EXERCISE
Down to the last line, the material below should be reproduced exactly.

--------------------------------------------------

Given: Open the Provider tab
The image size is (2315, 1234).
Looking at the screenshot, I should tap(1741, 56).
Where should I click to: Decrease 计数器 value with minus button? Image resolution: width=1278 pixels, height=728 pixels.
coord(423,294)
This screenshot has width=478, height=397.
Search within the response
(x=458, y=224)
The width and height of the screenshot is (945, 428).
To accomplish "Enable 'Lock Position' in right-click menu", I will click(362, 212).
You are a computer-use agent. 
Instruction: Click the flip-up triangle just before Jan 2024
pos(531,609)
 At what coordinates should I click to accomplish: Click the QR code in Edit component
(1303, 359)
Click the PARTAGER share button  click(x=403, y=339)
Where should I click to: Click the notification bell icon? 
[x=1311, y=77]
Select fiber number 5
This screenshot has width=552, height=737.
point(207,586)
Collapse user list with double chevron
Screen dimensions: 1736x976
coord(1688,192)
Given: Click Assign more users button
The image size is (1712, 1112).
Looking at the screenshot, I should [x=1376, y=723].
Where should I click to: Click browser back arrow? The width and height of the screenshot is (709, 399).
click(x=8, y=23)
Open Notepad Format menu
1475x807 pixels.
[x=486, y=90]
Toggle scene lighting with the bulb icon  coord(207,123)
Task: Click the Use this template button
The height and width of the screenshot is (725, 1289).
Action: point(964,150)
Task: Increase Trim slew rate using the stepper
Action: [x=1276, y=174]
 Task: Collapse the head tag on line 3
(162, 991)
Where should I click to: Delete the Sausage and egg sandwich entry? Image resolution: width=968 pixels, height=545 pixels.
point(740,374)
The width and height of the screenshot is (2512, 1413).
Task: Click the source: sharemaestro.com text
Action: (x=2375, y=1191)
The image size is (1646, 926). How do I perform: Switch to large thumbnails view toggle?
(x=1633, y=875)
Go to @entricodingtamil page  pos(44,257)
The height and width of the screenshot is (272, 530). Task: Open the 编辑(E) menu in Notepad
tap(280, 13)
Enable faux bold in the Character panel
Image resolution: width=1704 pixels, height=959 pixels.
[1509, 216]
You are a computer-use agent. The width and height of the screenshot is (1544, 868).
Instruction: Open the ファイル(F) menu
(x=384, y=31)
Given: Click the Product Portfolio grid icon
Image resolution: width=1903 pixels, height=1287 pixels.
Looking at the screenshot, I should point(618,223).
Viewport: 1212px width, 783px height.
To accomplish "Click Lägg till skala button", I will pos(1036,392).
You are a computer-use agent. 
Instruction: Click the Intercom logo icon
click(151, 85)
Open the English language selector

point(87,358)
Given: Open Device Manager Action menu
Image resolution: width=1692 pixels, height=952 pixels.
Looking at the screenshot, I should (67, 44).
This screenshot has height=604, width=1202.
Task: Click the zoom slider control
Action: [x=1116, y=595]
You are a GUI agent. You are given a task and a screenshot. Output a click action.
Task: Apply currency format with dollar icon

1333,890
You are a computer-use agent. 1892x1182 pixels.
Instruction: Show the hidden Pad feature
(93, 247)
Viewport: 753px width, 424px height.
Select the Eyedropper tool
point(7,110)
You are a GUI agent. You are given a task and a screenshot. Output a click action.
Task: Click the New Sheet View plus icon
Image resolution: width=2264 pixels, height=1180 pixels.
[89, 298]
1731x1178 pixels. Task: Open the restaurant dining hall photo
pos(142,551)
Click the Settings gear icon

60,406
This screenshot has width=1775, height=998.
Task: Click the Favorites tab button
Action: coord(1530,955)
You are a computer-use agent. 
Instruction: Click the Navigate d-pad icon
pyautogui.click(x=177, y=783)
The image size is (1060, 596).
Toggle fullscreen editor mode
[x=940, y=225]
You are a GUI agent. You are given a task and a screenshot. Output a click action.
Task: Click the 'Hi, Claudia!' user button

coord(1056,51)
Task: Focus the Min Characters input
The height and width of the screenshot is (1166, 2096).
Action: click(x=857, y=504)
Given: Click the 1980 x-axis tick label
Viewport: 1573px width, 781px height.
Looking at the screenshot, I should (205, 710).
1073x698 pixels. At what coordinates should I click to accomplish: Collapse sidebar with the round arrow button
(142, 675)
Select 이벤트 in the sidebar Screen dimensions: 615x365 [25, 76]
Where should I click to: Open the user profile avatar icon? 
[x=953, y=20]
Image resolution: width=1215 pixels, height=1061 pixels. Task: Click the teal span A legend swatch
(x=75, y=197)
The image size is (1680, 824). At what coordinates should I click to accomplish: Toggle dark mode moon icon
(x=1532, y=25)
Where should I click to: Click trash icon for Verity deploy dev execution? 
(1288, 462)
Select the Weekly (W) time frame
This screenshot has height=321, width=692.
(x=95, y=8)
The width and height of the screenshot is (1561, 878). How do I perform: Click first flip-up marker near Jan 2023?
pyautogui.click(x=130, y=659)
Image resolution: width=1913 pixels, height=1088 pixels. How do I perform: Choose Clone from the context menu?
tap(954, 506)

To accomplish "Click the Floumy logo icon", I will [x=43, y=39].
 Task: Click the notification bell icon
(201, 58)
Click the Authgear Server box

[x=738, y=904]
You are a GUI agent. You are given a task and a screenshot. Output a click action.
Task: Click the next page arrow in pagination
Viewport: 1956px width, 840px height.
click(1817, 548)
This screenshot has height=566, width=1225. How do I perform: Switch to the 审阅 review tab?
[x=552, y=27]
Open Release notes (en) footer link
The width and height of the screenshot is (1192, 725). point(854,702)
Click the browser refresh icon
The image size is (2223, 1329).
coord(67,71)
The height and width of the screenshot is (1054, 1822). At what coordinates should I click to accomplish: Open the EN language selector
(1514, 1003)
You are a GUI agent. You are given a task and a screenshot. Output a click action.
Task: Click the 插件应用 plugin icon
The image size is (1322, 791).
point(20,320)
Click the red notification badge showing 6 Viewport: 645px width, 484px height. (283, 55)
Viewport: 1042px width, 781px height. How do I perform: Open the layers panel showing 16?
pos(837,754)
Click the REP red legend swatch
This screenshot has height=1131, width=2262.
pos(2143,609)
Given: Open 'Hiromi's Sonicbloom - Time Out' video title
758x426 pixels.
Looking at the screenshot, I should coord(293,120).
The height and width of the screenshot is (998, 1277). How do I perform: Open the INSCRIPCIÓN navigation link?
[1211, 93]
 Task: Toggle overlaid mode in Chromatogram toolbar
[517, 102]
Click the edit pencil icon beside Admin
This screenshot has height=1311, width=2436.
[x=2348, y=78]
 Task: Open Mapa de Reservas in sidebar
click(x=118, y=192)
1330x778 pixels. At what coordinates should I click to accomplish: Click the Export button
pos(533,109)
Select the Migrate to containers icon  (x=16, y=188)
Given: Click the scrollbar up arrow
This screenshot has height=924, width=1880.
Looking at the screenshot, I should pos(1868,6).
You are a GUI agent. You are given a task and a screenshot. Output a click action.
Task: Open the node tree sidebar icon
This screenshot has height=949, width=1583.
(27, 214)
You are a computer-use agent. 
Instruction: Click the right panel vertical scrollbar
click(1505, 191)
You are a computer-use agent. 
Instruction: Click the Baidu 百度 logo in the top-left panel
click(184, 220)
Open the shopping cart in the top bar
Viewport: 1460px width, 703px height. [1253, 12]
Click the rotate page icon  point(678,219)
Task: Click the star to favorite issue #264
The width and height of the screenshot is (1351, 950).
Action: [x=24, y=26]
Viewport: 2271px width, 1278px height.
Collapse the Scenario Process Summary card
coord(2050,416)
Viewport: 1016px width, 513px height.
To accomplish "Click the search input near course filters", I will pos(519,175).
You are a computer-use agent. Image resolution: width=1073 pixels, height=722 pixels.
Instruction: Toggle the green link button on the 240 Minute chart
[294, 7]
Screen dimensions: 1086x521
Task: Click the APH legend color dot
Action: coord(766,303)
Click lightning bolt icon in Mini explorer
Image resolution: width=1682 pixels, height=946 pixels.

--------------------------------------------------

EXERCISE OUTPUT
Given: Open the Provider tab
The image size is (2315, 1234).
Looking at the screenshot, I should tap(1741, 56).
Where should I click to: Decrease 计数器 value with minus button? Image resolution: width=1278 pixels, height=728 pixels.
coord(423,294)
This screenshot has width=478, height=397.
Search within the response
(x=458, y=224)
The width and height of the screenshot is (945, 428).
To accomplish "Enable 'Lock Position' in right-click menu", I will click(362, 212).
You are a computer-use agent. 
Instruction: Click the flip-up triangle just before Jan 2024
pos(531,609)
 At what coordinates should I click to accomplish: Click the QR code in Edit component
(1303, 359)
Click the PARTAGER share button  click(x=403, y=339)
Where should I click to: Click the notification bell icon? 
[x=1311, y=77]
Select fiber number 5
This screenshot has width=552, height=737.
point(207,586)
Collapse user list with double chevron
Screen dimensions: 1736x976
coord(1688,192)
Given: Click Assign more users button
The image size is (1712, 1112).
Looking at the screenshot, I should [x=1376, y=723].
Where should I click to: Click browser back arrow? The width and height of the screenshot is (709, 399).
click(x=8, y=23)
Open Notepad Format menu
1475x807 pixels.
[x=486, y=90]
Toggle scene lighting with the bulb icon  coord(207,123)
Task: Click the Use this template button
The height and width of the screenshot is (725, 1289).
Action: point(964,150)
Task: Increase Trim slew rate using the stepper
Action: [x=1276, y=174]
 Task: Collapse the head tag on line 3
(162, 991)
Where should I click to: Delete the Sausage and egg sandwich entry? Image resolution: width=968 pixels, height=545 pixels.
point(740,374)
The width and height of the screenshot is (2512, 1413).
Task: Click the source: sharemaestro.com text
Action: (x=2375, y=1191)
The image size is (1646, 926). How do I perform: Switch to large thumbnails view toggle?
(x=1633, y=875)
Go to @entricodingtamil page  pos(44,257)
The height and width of the screenshot is (272, 530). Task: Open the 编辑(E) menu in Notepad
tap(280, 13)
Enable faux bold in the Character panel
Image resolution: width=1704 pixels, height=959 pixels.
[1509, 216]
You are a computer-use agent. The width and height of the screenshot is (1544, 868).
Instruction: Open the ファイル(F) menu
(x=384, y=31)
Given: Click the Product Portfolio grid icon
Image resolution: width=1903 pixels, height=1287 pixels.
Looking at the screenshot, I should point(618,223).
Viewport: 1212px width, 783px height.
To accomplish "Click Lägg till skala button", I will pos(1036,392).
You are a computer-use agent. 
Instruction: Click the Intercom logo icon
click(151, 85)
Open the English language selector

point(87,358)
Given: Open Device Manager Action menu
Image resolution: width=1692 pixels, height=952 pixels.
Looking at the screenshot, I should (67, 44).
This screenshot has height=604, width=1202.
Task: Click the zoom slider control
Action: [x=1116, y=595]
You are a GUI agent. You are given a task and a screenshot. Output a click action.
Task: Apply currency format with dollar icon

1333,890
You are a computer-use agent. 1892x1182 pixels.
Instruction: Show the hidden Pad feature
(93, 247)
Viewport: 753px width, 424px height.
Select the Eyedropper tool
point(7,110)
You are a GUI agent. You are given a task and a screenshot. Output a click action.
Task: Click the New Sheet View plus icon
Image resolution: width=2264 pixels, height=1180 pixels.
[89, 298]
1731x1178 pixels. Task: Open the restaurant dining hall photo
pos(142,551)
Click the Settings gear icon

60,406
This screenshot has width=1775, height=998.
Task: Click the Favorites tab button
Action: coord(1530,955)
You are a computer-use agent. 
Instruction: Click the Navigate d-pad icon
pyautogui.click(x=177, y=783)
The image size is (1060, 596).
Toggle fullscreen editor mode
[x=940, y=225]
You are a GUI agent. You are given a task and a screenshot. Output a click action.
Task: Click the 'Hi, Claudia!' user button

coord(1056,51)
Task: Focus the Min Characters input
The height and width of the screenshot is (1166, 2096).
Action: click(x=857, y=504)
Given: Click the 1980 x-axis tick label
Viewport: 1573px width, 781px height.
Looking at the screenshot, I should (205, 710).
1073x698 pixels. At what coordinates should I click to accomplish: Collapse sidebar with the round arrow button
(142, 675)
Select 이벤트 in the sidebar Screen dimensions: 615x365 [25, 76]
Where should I click to: Open the user profile avatar icon? 
[x=953, y=20]
Image resolution: width=1215 pixels, height=1061 pixels. Task: Click the teal span A legend swatch
(x=75, y=197)
The image size is (1680, 824). At what coordinates should I click to accomplish: Toggle dark mode moon icon
(x=1532, y=25)
Where should I click to: Click trash icon for Verity deploy dev execution? 
(1288, 462)
Select the Weekly (W) time frame
This screenshot has height=321, width=692.
(x=95, y=8)
The width and height of the screenshot is (1561, 878). How do I perform: Click first flip-up marker near Jan 2023?
pyautogui.click(x=130, y=659)
Image resolution: width=1913 pixels, height=1088 pixels. How do I perform: Choose Clone from the context menu?
tap(954, 506)

To accomplish "Click the Floumy logo icon", I will [x=43, y=39].
 Task: Click the notification bell icon
(201, 58)
Click the Authgear Server box

[x=738, y=904]
You are a GUI agent. You are given a task and a screenshot. Output a click action.
Task: Click the next page arrow in pagination
Viewport: 1956px width, 840px height.
click(1817, 548)
This screenshot has height=566, width=1225. How do I perform: Switch to the 审阅 review tab?
[x=552, y=27]
Open Release notes (en) footer link
The width and height of the screenshot is (1192, 725). point(854,702)
Click the browser refresh icon
The image size is (2223, 1329).
coord(67,71)
The height and width of the screenshot is (1054, 1822). At what coordinates should I click to accomplish: Open the EN language selector
(1514, 1003)
You are a GUI agent. You are given a task and a screenshot. Output a click action.
Task: Click the 插件应用 plugin icon
The image size is (1322, 791).
point(20,320)
Click the red notification badge showing 6 Viewport: 645px width, 484px height. (283, 55)
Viewport: 1042px width, 781px height. How do I perform: Open the layers panel showing 16?
pos(837,754)
Click the REP red legend swatch
This screenshot has height=1131, width=2262.
pos(2143,609)
Given: Open 'Hiromi's Sonicbloom - Time Out' video title
758x426 pixels.
Looking at the screenshot, I should coord(293,120).
The height and width of the screenshot is (998, 1277). How do I perform: Open the INSCRIPCIÓN navigation link?
[1211, 93]
 Task: Toggle overlaid mode in Chromatogram toolbar
[517, 102]
Click the edit pencil icon beside Admin
This screenshot has height=1311, width=2436.
[x=2348, y=78]
 Task: Open Mapa de Reservas in sidebar
click(x=118, y=192)
1330x778 pixels. At what coordinates should I click to accomplish: Click the Export button
pos(533,109)
Select the Migrate to containers icon  (x=16, y=188)
Given: Click the scrollbar up arrow
This screenshot has height=924, width=1880.
Looking at the screenshot, I should pos(1868,6).
You are a GUI agent. You are given a task and a screenshot. Output a click action.
Task: Open the node tree sidebar icon
This screenshot has height=949, width=1583.
(27, 214)
You are a computer-use agent. 
Instruction: Click the right panel vertical scrollbar
click(1505, 191)
You are a computer-use agent. 
Instruction: Click the Baidu 百度 logo in the top-left panel
click(184, 220)
Open the shopping cart in the top bar
Viewport: 1460px width, 703px height. [1253, 12]
Click the rotate page icon  point(678,219)
Task: Click the star to favorite issue #264
The width and height of the screenshot is (1351, 950).
Action: [x=24, y=26]
Viewport: 2271px width, 1278px height.
Collapse the Scenario Process Summary card
coord(2050,416)
Viewport: 1016px width, 513px height.
To accomplish "Click the search input near course filters", I will pos(519,175).
You are a computer-use agent. Image resolution: width=1073 pixels, height=722 pixels.
Instruction: Toggle the green link button on the 240 Minute chart
[294, 7]
Screen dimensions: 1086x521
Task: Click the APH legend color dot
Action: coord(766,303)
Click lightning bolt icon in Mini explorer
Image resolution: width=1682 pixels, height=946 pixels.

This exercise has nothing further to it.